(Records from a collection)
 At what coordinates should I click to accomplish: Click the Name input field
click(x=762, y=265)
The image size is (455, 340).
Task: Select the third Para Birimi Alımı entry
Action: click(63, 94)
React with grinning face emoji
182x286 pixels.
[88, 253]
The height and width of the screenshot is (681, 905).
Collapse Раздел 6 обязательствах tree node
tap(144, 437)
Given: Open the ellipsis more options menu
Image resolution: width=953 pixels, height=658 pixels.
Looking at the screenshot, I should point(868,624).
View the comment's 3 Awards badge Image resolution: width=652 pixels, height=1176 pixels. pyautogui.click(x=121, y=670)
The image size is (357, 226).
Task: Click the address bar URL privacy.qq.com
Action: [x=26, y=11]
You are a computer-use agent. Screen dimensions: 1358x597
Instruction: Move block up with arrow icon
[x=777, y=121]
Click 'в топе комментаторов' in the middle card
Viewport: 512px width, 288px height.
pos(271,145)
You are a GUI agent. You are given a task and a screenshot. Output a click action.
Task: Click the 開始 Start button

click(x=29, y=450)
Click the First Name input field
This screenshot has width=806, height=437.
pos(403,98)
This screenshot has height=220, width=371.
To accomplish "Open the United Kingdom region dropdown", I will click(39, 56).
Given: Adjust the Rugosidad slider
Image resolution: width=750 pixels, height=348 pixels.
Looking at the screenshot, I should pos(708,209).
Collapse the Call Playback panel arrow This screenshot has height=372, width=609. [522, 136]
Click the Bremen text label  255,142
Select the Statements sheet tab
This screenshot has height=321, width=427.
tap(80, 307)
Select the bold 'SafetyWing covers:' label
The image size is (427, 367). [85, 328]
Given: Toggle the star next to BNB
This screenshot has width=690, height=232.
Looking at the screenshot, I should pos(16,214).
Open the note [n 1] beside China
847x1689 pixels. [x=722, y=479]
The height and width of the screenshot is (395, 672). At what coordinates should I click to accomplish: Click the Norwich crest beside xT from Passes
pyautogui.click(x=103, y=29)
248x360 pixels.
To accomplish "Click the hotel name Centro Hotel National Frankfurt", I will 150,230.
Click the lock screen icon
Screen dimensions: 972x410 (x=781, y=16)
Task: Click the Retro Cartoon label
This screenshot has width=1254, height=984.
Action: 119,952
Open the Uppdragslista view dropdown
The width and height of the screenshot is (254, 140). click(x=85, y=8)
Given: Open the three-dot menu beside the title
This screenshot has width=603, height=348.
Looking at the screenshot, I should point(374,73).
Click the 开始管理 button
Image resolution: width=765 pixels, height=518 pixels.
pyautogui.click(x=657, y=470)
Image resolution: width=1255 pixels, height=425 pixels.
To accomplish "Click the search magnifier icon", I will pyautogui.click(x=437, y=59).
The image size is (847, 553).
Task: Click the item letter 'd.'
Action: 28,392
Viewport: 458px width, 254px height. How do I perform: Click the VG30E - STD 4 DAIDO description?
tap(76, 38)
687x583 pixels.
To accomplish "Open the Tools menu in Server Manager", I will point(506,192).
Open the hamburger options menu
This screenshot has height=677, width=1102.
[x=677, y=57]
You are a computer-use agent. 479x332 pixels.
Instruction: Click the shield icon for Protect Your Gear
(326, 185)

> [Task directions] Every entry above needs to be written out again exactly.

> [Output below]
 At what coordinates should I click to accomplish: Click the Name input field
click(x=762, y=265)
The image size is (455, 340).
Task: Select the third Para Birimi Alımı entry
Action: click(63, 94)
React with grinning face emoji
182x286 pixels.
[88, 253]
The height and width of the screenshot is (681, 905).
Collapse Раздел 6 обязательствах tree node
tap(144, 437)
Given: Open the ellipsis more options menu
Image resolution: width=953 pixels, height=658 pixels.
Looking at the screenshot, I should point(868,624).
View the comment's 3 Awards badge Image resolution: width=652 pixels, height=1176 pixels. pyautogui.click(x=121, y=670)
The image size is (357, 226).
Task: Click the address bar URL privacy.qq.com
Action: [x=26, y=11]
You are a computer-use agent. Screen dimensions: 1358x597
Instruction: Move block up with arrow icon
[x=777, y=121]
Click 'в топе комментаторов' in the middle card
Viewport: 512px width, 288px height.
pos(271,145)
You are a GUI agent. You are given a task and a screenshot. Output a click action.
Task: Click the 開始 Start button

click(x=29, y=450)
Click the First Name input field
This screenshot has width=806, height=437.
pos(403,98)
This screenshot has height=220, width=371.
To accomplish "Open the United Kingdom region dropdown", I will click(39, 56).
Given: Adjust the Rugosidad slider
Image resolution: width=750 pixels, height=348 pixels.
Looking at the screenshot, I should pos(708,209).
Collapse the Call Playback panel arrow This screenshot has height=372, width=609. [522, 136]
Click the Bremen text label  255,142
Select the Statements sheet tab
This screenshot has height=321, width=427.
tap(80, 307)
Select the bold 'SafetyWing covers:' label
The image size is (427, 367). [85, 328]
Given: Toggle the star next to BNB
This screenshot has width=690, height=232.
Looking at the screenshot, I should pos(16,214).
Open the note [n 1] beside China
847x1689 pixels. [x=722, y=479]
The height and width of the screenshot is (395, 672). At what coordinates should I click to accomplish: Click the Norwich crest beside xT from Passes
pyautogui.click(x=103, y=29)
248x360 pixels.
To accomplish "Click the hotel name Centro Hotel National Frankfurt", I will 150,230.
Click the lock screen icon
Screen dimensions: 972x410 (x=781, y=16)
Task: Click the Retro Cartoon label
This screenshot has width=1254, height=984.
Action: 119,952
Open the Uppdragslista view dropdown
The width and height of the screenshot is (254, 140). click(x=85, y=8)
Given: Open the three-dot menu beside the title
This screenshot has width=603, height=348.
Looking at the screenshot, I should point(374,73).
Click the 开始管理 button
Image resolution: width=765 pixels, height=518 pixels.
pyautogui.click(x=657, y=470)
Image resolution: width=1255 pixels, height=425 pixels.
To accomplish "Click the search magnifier icon", I will pyautogui.click(x=437, y=59).
The image size is (847, 553).
Task: Click the item letter 'd.'
Action: 28,392
Viewport: 458px width, 254px height. How do I perform: Click the VG30E - STD 4 DAIDO description?
tap(76, 38)
687x583 pixels.
To accomplish "Open the Tools menu in Server Manager", I will point(506,192).
Open the hamburger options menu
This screenshot has height=677, width=1102.
[x=677, y=57]
You are a computer-use agent. 479x332 pixels.
Instruction: Click the shield icon for Protect Your Gear
(326, 185)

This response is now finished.